__Problems to solve__
1 - Copy the United Overseas Australia letter between "I have sung" and "by owning UOS.", inclusive, and switch "Jim Kong" to "the founders" wherever it appears.
2 - Answer these questions from the United Overseas Australia letter:
(a) At what price did the stock close the month?
(b) What share of UOAREIT's stock does UOS hold?
(c) Over the past 2 years, Wisma UOA Pantai's occupancy fell from what level to what level?
3 - Extend the fund letter on United Overseas Australia by writing what follows its final sentence.

__Passage shown__
+++

United Overseas Australia Limited (ASX: UOS), our largest position rose nearly 7% in September. We would like to think our explanation of the investment merits of the business since inception in last month’s letter was responsible, but we know it was not.
In fact a young analyst at InvestSmart wrote an article (you will need to sign-up for their free-trial to read the piece) recommending their readers buy the stock up to a limit price of 70c. The readership duly complied and the stock closed the month at 69c.
I have sung the praises of CS and Jim Kong repeatedly over the more than 7 years I’ve run the fund and for the more than 10 years I’ve owned UOS shares. I will give a small example of why they are the best in the business, but it is an important lesson in why I think the stock is so deeply undervalued.
Our company (UOS) holds 46.3% of the stock of UOAREIT, a Real Estate Investment Trust that was spun out of in 2006. The REIT holds about $244m of net assets, so these assets comprise about $113m of the $1,369m of assets we own a share of by owning UOS.
The REIT houses 6 of the older commercial assets UOS built, aged between 10 and 23 years. There is one asset in particular in that group that has proven to be a difficult one, known as Wisma UOA Pantai. Over the past 2 years, the occupancy in that building has declined from 88% to 51% (the other 5 assets have occupancy levels between 80-96% at the last reporting – averaging around 90%).
The asset was carried in the December 31st 2017 report at a valuation of $29.98m.
At the June 30 2018 report, Note 9 of the accounts carried the following words:
“The amounts presented in the statement of Financial Position under non-current assets held for sale relate to a controlled entity had, on 8 June 2018 entered into a Sale and Purchase Agreement in respect of the disposal of a commercial building, Wisma UOA Pantai for a consideration of $39.7m. The disposal had been completed on 25 July 2018.”
They sold the most troublesome asset in the REIT for 32.4% premium to the latest carrying value. This is immaterial in terms of the UOS valuation. It causes a mere $4.5m increase to UOS’s earning this year, in the context of circa $100m of earnings and $1.37b of net assets, it’s only a modest matter. But we think it’s emblematic of the extraordinary conservativeness of the UOS accounts.

+++

__Supplied material__
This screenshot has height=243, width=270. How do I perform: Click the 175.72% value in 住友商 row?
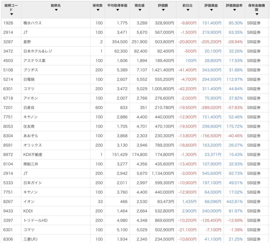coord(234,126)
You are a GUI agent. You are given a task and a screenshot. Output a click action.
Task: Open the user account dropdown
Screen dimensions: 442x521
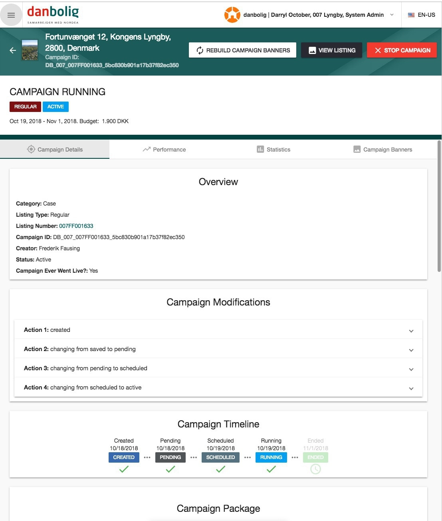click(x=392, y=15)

+++

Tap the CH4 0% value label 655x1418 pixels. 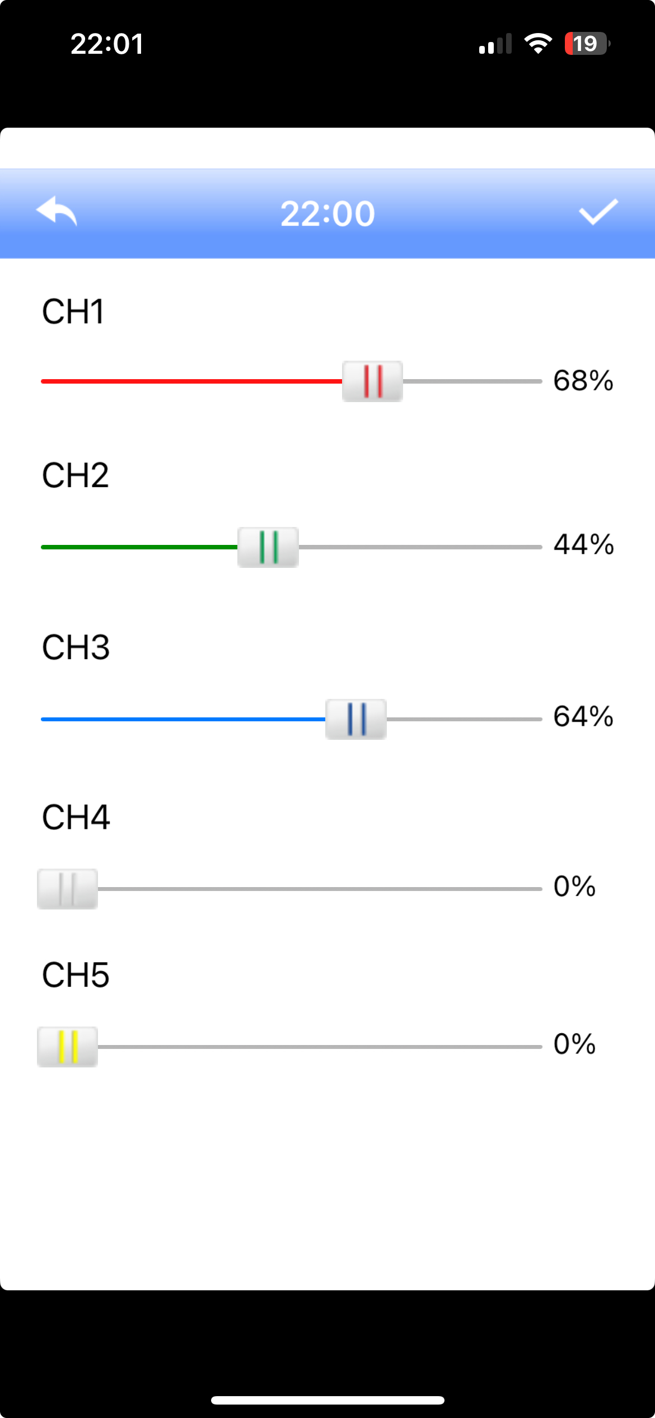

+++

__Task answers__
1 -
I have sung the praises of CS and the founders repeatedly over the more than 7 years I’ve run the fund and for the more than 10 years I’ve owned UOS shares. I will give a small example of why they are the best in the business, but it is an important lesson in why I think the stock is so deeply undervalued.
Our company (UOS) holds 46.3% of the stock of UOAREIT, a Real Estate Investment Trust that was spun out of in 2006. The REIT holds about $244m of net assets, so these assets comprise about $113m of the $1,369m of assets we own a share of by owning UOS.

2 -
(a) 69c
(b) 46.3%
(c) From 88% to 51%

3 -
In our view, there are a number of similarly undervalued assets. One obvious example is the Vertical Towers A and B at the Bangsar South mega development. These towers are held on the UOS balance sheet for a combined valuation of $222.8m (in part because one of the towers is held in PP&E at cost because a number of the floors are used by the business for their operations).
We estimate the pair could be disposed for at least $450m if the Kong’s were inclined to sell them (holders of UOS own 69.6% of those buildings. A $4.5m gain may not be material, but the $158m gain attributable to UOS owners implied by those estimates most assuredly is). The Vertical Towers are just two assets that speak for just over 1/10th of the assets the business presently holds.
We think the stock is a gift at current prices. That of course doesn’t mean it goes up, the market is a fickle mistress, but it makes us fairly confident about our largest position in coming years.
Unless it was for portfolio management reasons (investor redemptions or if the position became too large), we would not sell unless the holding exceeded the NTA, which would require a rise of more than 40% from current levels.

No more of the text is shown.